= WHAT THE TASK ASKS =
Convert every line of text in the items below into a JSON list of strings, one string per line and no entries for blank lines. Leave the pictures out.
──────── ITEMS
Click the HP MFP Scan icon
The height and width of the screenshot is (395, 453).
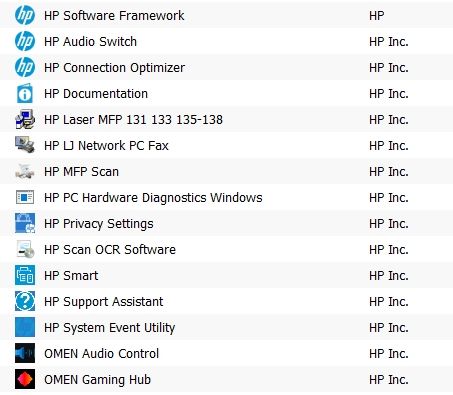25,171
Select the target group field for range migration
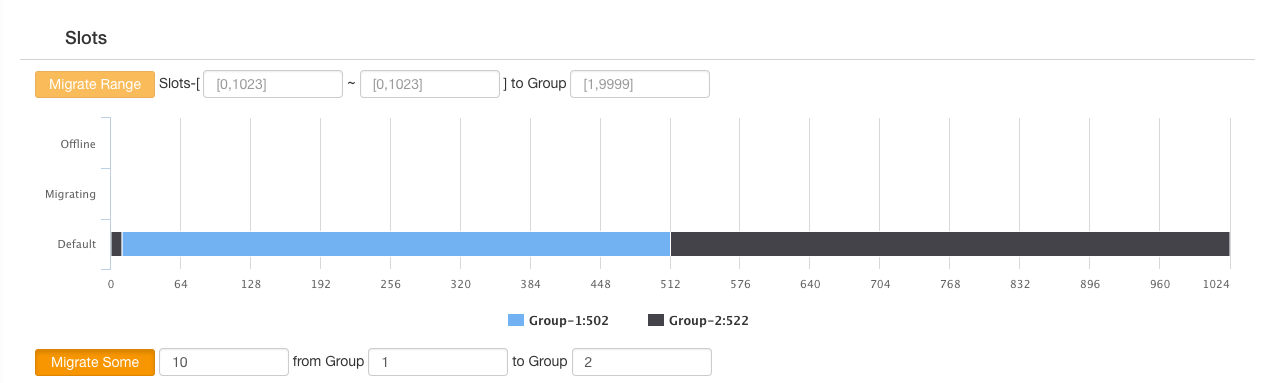 [640, 84]
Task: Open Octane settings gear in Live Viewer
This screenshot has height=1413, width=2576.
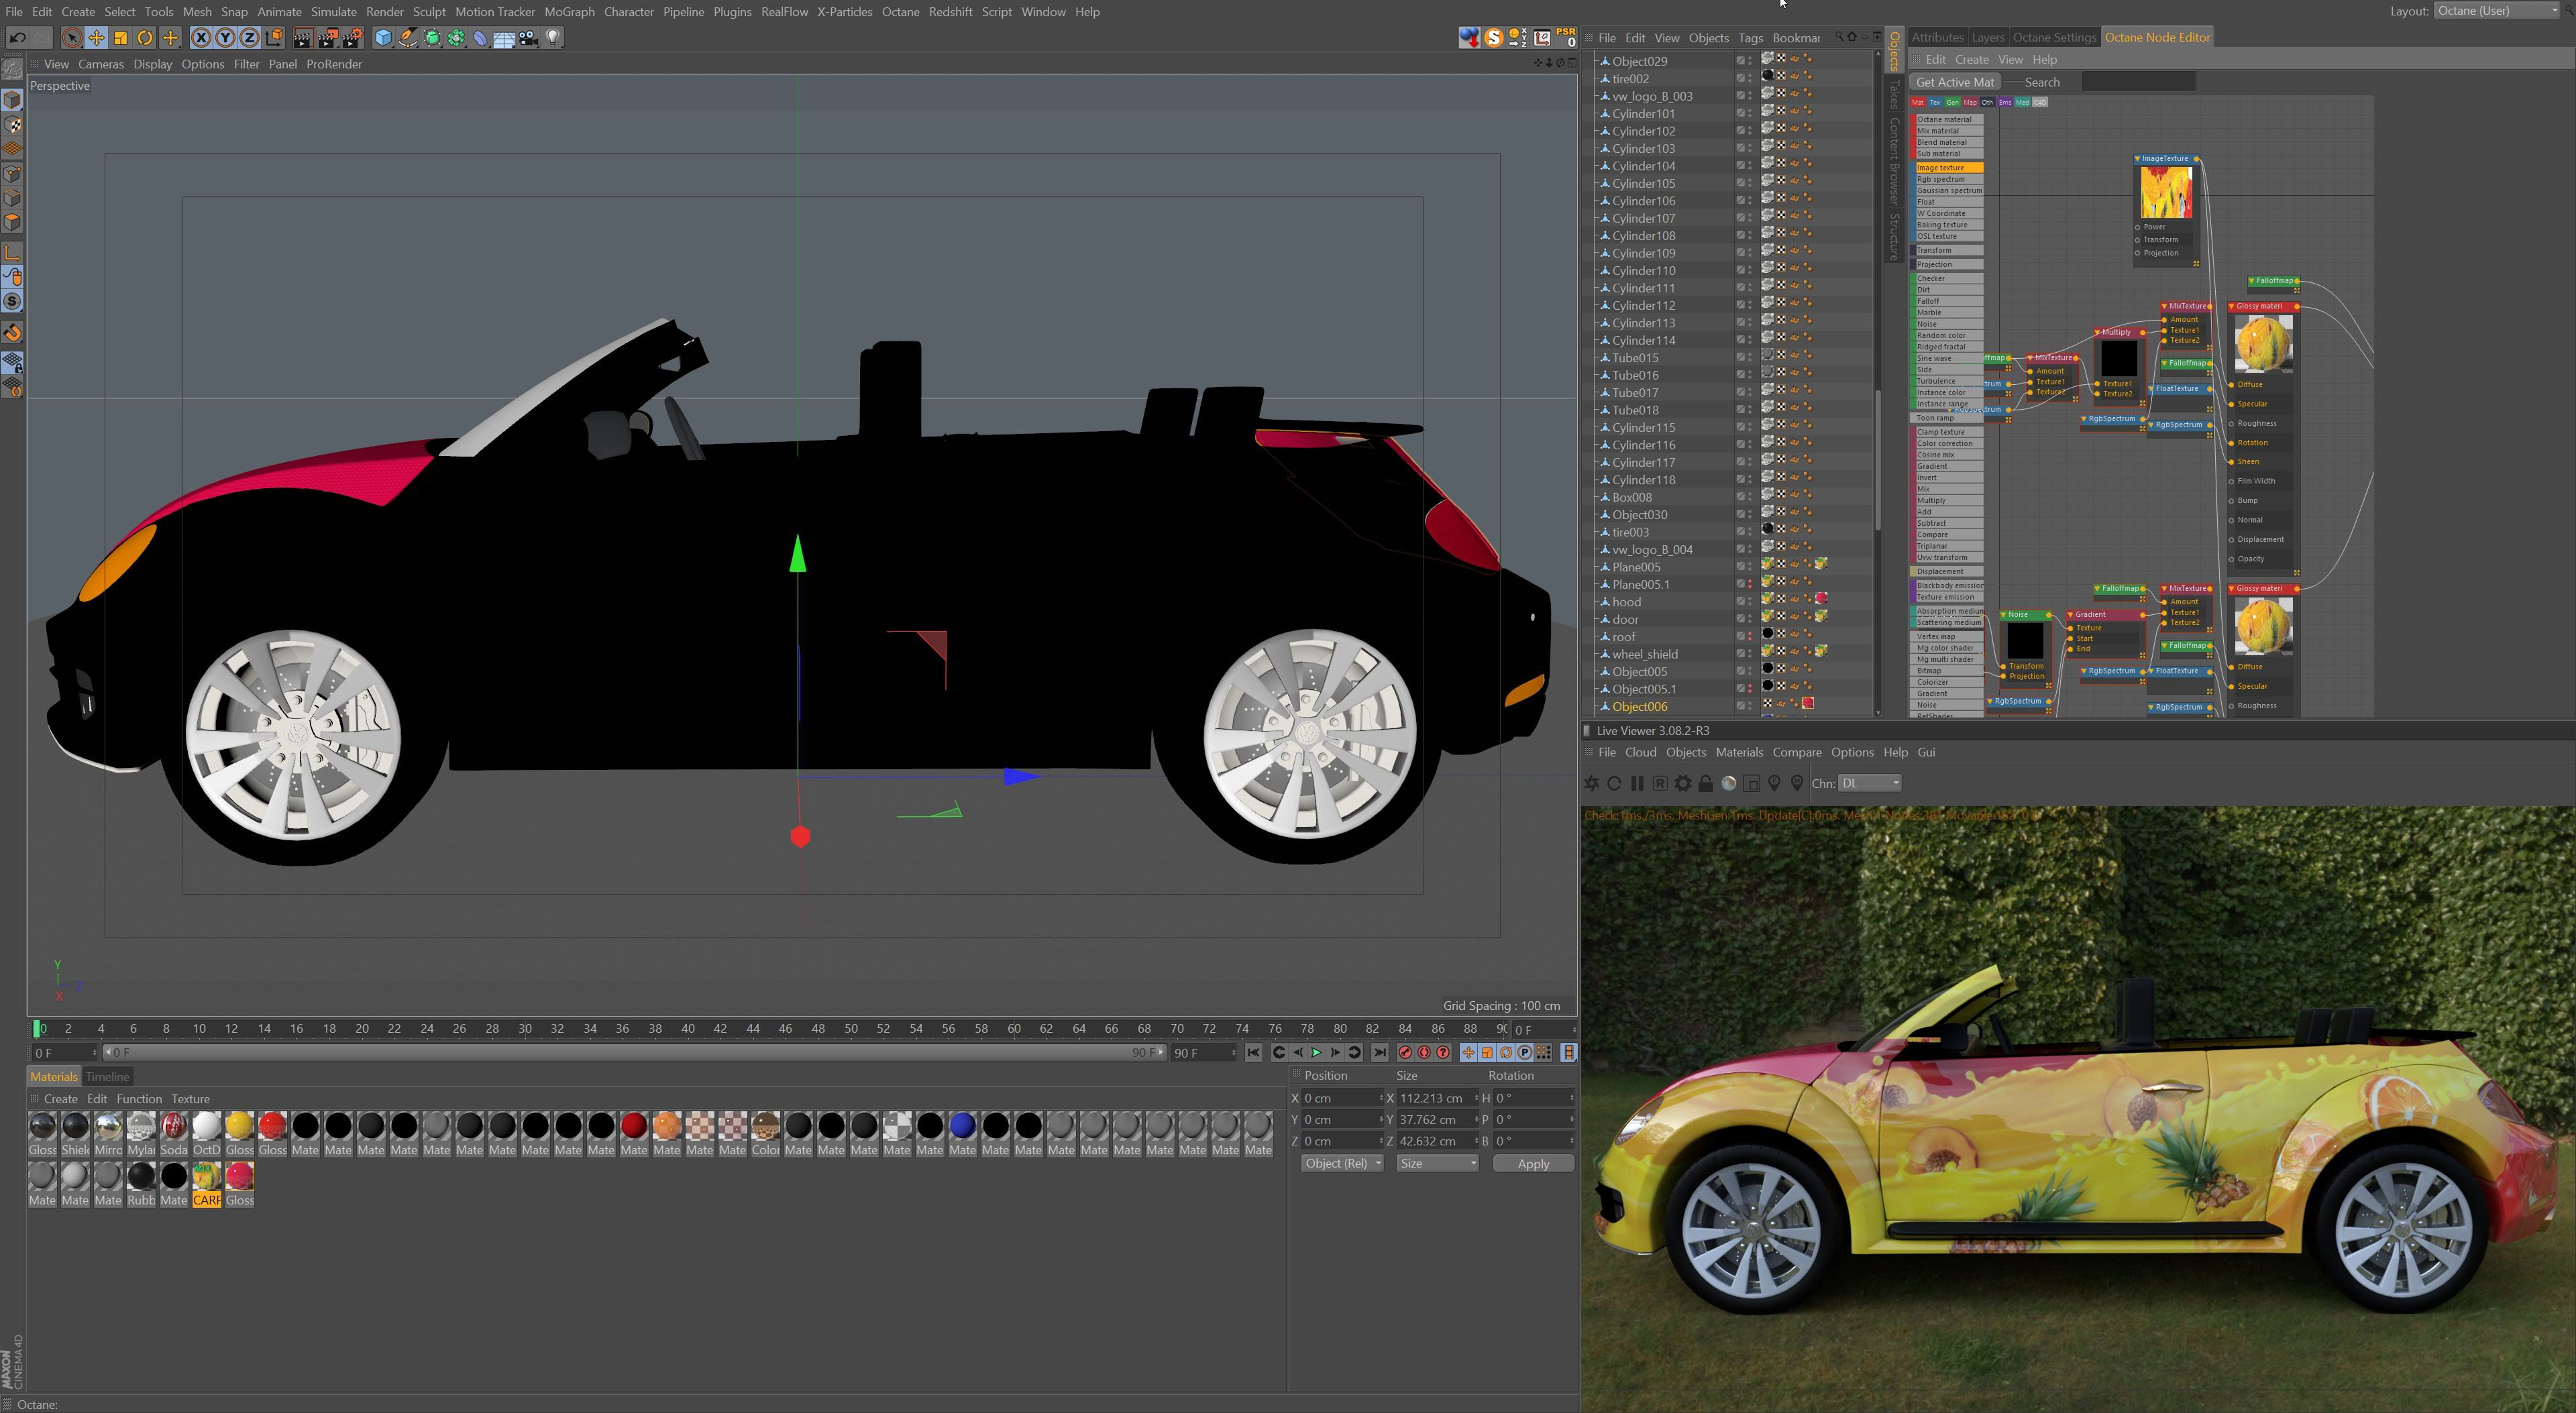Action: [x=1683, y=784]
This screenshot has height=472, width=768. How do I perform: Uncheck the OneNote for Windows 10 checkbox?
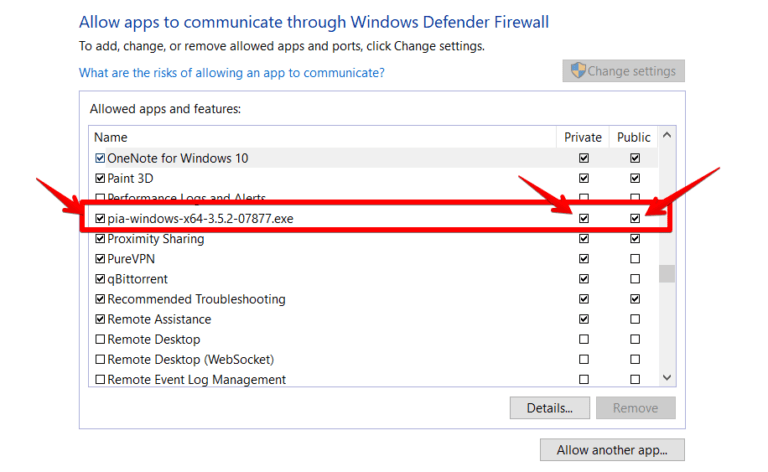point(100,158)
────────────────
= ANSWER TO THE EXERCISE =
[
  "Click the HP MFP Scan icon",
  "The height and width of the screenshot is (395, 453).",
  "25,171",
  "Select the target group field for range migration",
  " [640, 84]",
  "Task: Open Octane settings gear in Live Viewer",
  "This screenshot has height=1413, width=2576.",
  "Action: [x=1683, y=784]",
  "This screenshot has height=472, width=768. How do I perform: Uncheck the OneNote for Windows 10 checkbox?",
  "point(100,158)"
]